Tailoring emerged so EPA could avoid the self-described "absurd results" from regulating GHGs under the Clean Air Act, i.e. requiring churches and schools to get PSD permits before expanding. So tailoring exempted small sources-temporarily. But the rule blatantly violates Clean Air Act, and the DC Circuit will likely defenestrate it.

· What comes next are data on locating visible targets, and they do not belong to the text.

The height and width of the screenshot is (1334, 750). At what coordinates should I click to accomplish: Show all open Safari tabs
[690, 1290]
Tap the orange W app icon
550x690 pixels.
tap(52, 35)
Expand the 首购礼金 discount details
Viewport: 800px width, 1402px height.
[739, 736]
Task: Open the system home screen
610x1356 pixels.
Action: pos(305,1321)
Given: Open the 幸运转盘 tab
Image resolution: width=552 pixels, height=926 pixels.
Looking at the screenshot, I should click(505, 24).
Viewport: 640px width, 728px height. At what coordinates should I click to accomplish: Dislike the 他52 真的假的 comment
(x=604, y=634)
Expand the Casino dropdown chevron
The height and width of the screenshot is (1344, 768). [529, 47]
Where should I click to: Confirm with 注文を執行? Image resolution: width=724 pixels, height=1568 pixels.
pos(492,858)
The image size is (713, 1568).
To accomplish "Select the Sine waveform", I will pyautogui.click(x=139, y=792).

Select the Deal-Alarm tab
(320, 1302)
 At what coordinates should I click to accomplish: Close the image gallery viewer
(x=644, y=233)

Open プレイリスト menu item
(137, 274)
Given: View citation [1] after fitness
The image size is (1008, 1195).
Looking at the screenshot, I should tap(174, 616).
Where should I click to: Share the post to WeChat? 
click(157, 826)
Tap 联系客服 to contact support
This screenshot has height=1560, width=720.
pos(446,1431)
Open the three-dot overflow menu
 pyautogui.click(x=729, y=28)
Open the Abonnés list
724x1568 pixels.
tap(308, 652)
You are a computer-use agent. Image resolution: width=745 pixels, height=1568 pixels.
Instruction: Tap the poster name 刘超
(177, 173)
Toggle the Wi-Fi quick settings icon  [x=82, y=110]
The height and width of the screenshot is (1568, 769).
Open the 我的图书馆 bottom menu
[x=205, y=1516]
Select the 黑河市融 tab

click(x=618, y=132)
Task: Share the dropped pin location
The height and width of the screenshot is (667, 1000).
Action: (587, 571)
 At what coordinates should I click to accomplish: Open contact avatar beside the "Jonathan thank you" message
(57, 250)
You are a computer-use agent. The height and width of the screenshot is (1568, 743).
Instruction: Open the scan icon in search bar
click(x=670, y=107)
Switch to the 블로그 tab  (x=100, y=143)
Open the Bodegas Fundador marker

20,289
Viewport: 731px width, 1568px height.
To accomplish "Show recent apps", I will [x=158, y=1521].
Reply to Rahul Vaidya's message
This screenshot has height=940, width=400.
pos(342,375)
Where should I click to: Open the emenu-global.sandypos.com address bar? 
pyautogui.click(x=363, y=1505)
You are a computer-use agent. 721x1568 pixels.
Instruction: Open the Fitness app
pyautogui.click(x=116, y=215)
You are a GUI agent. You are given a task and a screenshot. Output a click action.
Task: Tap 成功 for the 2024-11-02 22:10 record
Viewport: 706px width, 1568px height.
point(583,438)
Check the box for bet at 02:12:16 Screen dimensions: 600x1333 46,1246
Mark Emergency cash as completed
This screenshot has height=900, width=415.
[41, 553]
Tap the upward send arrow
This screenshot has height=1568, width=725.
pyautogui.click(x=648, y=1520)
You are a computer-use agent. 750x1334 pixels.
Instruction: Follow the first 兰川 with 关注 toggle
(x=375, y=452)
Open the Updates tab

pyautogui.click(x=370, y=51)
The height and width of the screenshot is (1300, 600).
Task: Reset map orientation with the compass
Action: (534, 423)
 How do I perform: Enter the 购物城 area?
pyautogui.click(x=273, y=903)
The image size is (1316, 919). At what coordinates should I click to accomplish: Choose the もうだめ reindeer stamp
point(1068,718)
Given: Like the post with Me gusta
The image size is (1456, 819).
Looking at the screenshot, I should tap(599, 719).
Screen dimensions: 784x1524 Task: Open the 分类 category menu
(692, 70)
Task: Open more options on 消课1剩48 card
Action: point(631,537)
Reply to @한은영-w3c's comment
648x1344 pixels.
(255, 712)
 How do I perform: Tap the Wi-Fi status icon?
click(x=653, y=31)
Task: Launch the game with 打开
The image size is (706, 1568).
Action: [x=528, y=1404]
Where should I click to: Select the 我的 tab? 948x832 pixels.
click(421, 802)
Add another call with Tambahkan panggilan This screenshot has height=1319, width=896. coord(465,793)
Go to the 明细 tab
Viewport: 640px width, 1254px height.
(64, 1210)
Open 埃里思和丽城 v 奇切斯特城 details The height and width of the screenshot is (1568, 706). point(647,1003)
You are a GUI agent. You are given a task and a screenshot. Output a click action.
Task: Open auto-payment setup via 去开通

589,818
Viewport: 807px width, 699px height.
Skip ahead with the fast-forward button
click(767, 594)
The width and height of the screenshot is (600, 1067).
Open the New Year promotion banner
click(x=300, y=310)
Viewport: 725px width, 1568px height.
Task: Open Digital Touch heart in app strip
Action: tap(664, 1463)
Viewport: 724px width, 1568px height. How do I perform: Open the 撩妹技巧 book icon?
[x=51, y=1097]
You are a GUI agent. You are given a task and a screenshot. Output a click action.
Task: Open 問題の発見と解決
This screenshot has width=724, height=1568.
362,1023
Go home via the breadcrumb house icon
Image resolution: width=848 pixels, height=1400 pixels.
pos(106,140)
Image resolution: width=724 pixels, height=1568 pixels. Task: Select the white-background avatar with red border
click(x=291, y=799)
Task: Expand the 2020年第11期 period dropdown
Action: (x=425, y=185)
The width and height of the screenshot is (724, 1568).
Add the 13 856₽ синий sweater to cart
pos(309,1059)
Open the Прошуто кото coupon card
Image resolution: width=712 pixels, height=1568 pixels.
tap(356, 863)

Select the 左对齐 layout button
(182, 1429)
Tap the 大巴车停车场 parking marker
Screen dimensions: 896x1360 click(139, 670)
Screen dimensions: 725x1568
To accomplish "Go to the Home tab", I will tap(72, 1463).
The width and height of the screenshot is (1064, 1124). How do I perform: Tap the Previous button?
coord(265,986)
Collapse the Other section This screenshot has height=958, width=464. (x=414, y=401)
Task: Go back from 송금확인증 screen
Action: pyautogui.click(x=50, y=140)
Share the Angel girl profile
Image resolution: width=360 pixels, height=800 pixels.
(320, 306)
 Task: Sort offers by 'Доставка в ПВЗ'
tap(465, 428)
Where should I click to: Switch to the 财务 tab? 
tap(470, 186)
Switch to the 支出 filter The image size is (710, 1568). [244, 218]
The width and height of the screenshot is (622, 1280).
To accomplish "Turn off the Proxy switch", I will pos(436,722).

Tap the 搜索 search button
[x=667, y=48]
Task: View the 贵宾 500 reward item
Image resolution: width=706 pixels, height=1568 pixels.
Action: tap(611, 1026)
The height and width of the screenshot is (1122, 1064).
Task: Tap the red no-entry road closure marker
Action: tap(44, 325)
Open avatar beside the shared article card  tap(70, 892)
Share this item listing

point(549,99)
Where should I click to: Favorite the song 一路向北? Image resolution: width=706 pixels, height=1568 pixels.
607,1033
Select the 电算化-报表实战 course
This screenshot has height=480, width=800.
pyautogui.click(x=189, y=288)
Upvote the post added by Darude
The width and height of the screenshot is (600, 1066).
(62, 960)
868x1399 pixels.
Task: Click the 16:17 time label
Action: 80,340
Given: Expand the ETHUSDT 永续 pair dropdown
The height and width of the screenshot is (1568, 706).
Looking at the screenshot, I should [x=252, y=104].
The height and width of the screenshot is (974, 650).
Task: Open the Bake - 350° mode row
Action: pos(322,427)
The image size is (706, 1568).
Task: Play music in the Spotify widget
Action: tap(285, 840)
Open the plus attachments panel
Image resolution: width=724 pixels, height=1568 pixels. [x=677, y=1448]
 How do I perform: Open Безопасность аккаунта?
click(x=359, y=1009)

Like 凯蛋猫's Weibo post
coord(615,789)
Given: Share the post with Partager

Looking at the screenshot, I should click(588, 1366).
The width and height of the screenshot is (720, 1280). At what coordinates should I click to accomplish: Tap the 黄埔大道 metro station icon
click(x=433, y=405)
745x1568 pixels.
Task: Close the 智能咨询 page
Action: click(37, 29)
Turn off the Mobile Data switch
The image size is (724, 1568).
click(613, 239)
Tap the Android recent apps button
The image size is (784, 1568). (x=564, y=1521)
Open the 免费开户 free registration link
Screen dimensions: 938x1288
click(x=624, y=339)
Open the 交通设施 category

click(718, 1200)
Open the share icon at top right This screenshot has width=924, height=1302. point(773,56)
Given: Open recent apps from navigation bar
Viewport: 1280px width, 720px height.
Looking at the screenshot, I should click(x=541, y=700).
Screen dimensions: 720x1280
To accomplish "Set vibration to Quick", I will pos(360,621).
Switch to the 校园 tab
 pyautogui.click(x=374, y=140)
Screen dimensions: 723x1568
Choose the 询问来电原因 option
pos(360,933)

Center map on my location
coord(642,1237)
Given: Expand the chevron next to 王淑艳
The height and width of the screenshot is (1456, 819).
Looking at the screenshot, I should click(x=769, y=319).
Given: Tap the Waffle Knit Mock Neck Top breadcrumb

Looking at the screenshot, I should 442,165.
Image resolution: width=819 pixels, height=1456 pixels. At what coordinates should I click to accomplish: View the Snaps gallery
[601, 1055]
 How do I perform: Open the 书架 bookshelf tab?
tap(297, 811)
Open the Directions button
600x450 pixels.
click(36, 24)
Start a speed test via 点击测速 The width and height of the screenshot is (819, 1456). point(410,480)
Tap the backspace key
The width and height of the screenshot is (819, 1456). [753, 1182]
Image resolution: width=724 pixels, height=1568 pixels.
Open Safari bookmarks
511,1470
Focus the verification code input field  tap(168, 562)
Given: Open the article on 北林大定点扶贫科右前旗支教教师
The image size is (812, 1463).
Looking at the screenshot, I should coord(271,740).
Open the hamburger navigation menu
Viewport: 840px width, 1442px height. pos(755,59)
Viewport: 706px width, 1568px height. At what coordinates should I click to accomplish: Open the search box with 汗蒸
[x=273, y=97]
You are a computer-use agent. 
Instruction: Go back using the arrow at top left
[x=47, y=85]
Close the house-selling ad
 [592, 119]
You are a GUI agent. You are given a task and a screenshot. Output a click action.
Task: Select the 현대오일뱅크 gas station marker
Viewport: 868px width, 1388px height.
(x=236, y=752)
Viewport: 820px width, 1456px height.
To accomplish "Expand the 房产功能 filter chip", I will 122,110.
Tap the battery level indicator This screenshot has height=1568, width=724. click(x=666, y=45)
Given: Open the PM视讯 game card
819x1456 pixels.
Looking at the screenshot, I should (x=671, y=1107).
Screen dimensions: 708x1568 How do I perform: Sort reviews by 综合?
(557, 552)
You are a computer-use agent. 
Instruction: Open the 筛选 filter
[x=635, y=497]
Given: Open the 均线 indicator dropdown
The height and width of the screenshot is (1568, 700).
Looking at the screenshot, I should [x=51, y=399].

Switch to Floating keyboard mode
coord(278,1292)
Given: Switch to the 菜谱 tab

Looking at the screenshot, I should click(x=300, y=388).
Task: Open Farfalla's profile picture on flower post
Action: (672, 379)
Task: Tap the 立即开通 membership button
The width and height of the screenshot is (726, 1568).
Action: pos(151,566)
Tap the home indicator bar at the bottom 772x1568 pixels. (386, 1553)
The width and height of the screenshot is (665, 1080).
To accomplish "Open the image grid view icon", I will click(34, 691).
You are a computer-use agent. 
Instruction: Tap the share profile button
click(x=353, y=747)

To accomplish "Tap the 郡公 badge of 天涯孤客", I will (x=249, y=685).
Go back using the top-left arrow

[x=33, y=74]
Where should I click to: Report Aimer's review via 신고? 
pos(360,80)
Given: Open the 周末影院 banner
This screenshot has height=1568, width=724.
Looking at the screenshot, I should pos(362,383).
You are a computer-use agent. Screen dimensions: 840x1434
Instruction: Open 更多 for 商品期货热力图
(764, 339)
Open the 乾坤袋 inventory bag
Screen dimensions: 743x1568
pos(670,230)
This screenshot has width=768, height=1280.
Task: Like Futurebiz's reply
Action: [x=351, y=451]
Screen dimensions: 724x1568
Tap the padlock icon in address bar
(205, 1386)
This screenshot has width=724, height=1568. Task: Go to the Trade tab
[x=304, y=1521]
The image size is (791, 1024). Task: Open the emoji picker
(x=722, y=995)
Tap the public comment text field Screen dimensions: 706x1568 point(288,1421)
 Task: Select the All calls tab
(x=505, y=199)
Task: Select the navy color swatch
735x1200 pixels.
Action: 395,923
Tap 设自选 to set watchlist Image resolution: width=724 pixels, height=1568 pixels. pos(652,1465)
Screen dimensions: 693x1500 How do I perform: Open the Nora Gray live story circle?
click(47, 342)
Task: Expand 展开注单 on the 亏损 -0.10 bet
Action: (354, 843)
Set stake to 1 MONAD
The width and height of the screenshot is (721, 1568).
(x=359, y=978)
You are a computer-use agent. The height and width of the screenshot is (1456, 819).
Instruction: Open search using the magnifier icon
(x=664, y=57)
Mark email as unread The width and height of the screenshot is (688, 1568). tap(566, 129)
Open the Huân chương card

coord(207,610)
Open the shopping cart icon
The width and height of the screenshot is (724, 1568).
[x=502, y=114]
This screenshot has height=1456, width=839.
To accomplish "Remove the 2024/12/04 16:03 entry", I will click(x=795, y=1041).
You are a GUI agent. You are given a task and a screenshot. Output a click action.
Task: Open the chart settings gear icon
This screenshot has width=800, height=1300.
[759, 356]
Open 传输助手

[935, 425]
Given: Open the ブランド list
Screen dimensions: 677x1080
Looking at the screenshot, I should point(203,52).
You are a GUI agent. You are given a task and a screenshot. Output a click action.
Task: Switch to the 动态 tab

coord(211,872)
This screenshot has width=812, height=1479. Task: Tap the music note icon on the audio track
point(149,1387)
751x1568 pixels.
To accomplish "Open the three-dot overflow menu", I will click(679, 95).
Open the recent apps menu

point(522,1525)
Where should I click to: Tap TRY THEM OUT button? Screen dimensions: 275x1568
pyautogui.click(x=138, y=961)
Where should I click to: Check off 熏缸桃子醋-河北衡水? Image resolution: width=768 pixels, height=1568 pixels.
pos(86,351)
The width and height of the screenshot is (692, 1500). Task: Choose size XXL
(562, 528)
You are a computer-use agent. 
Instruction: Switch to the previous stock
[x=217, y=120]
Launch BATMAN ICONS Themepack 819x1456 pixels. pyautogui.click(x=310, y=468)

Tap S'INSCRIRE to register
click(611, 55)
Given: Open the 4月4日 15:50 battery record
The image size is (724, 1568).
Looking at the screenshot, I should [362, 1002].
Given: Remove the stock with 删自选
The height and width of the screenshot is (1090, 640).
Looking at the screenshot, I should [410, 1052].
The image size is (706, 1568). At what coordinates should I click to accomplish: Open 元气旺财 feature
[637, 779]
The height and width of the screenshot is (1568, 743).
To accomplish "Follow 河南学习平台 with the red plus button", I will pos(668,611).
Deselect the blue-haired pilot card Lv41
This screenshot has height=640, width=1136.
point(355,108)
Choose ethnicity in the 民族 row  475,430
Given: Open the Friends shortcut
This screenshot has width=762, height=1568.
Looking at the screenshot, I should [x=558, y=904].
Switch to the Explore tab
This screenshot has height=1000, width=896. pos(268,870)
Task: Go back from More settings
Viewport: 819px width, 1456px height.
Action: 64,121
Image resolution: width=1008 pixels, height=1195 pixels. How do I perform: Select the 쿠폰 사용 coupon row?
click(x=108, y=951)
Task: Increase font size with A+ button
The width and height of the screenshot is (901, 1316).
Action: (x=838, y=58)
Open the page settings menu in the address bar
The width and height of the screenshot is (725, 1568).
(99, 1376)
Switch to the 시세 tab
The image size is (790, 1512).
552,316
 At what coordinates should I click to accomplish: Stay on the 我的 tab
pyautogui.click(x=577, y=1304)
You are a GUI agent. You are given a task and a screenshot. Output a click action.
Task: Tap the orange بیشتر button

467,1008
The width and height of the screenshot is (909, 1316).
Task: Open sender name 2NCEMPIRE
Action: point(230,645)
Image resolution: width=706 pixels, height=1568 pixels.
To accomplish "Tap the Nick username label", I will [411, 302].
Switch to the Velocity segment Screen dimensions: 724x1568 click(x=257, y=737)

EPA's cap-and-trade supporters threatened to vote on the rule, daring Republicans to oppose "regulatory relief" for small businesses. They did so yesterday, in the form of the Baucus amendment, which would have codified tailoring. Yet the American Farm Bureau opposed it, on grounds that a limited permitting exemption would not exempt farmers and ranchers from the higher electricity, diesel, gasoline, and fertilizer costs caused by EPA regulation of refineries and power plants. And by voting for Baucus, one would have voted for EPA's cap-and-trade agenda, albeit in modified form. The Farm Bureau, and many others, said "no deal."
Combined with Democrats opposed to any restriction on EPA, and Republicans who know the tailoring rule is a sham, the Baucus tailoring amendment suffered an ignominious defeat, losing 93 to 7.
Doing Away with the Rockefeller Two-Year Delay: It was dubbed the compromise measure, but was filled with holes, and would have delayed news jobs, new construction, and economic expansion. By a vote 88 to 12, the Rockefeller two-year delay is no more.
The bill ultimately foundered on its inconsistent logic. As articulated by its sponsor, the purpose of the bill was to rein in EPA's GHG regulatory authority, which, he said, is "broad and potentially far-reaching," and which could "touch nearly every facet of this Nation's economy, putting unnecessary burdens on industry and driving many businesses overseas through policies that have been implemented purely at the discretion of the executive branch and absent a clearly stated intent of the Congress." If that's the case, one wonders, why a two-year delay and not repeal?
The American Lung Association comically expressed concern that Rockefeller would "interfere with EPA's ability to implement the Clean Air Act." It would not; on the other hand, it would not categorically block EPA's ability to implement GHG regulations. For both of these reasons, Rockefeller went down, and it won't rise again.
Nowhere to Hide: Many members have publicly aligned themselves with concerned constituents, say manufacturers or farmers, who oppose EPA's GHG regulations. One Democratic senator, for example, wrote a letter to EPA Administrator Lisa Jackson in February, arguing that "any approach to reducing greenhouse gas emissions must recognize the unique situation of energy-intensive manufacturers." Of course, EPA's regulations don't, and can't: "It is disconcerting," the senator wrote, "that, to my knowledge, the EPA has neither a plan in place nor the authority to provide these protections to U.S. manufacturing, a sector of the economy critical to the continued economic recovery of my state and so many others."
Well put. Yet this senator voted against the Energy Tax Prevention Act, the only solution to fully address the aforementioned concerns. He fails to grasp that delays, carve-outs, and exemptions won't solve the underlying problem: EPA will raise energy prices and send manufacturers overseas. Now this senator and others will have to explain why, with their vote, they stood by and let it happen.
What the Future Holds: With 19 House Democrats supporting Upton-Inhofe, and 64 senators on the record in some way against EPA, all eyes are on EPA and the White House. Will EPA change course? Will President Obama accept that his cap-and-trade agenda is wildly unpopular, and agree to repeal it? Don't hold your breath. That means the debate continues, and the battle over the Energy Tax Prevention Act carries on. The bill will come to the floor again, and soon, so members will once again have to decide whether they stand with consumers, manufacturers, farmers, and small businesses, or with EPA's barrage of GHG regulations that will harm all of them.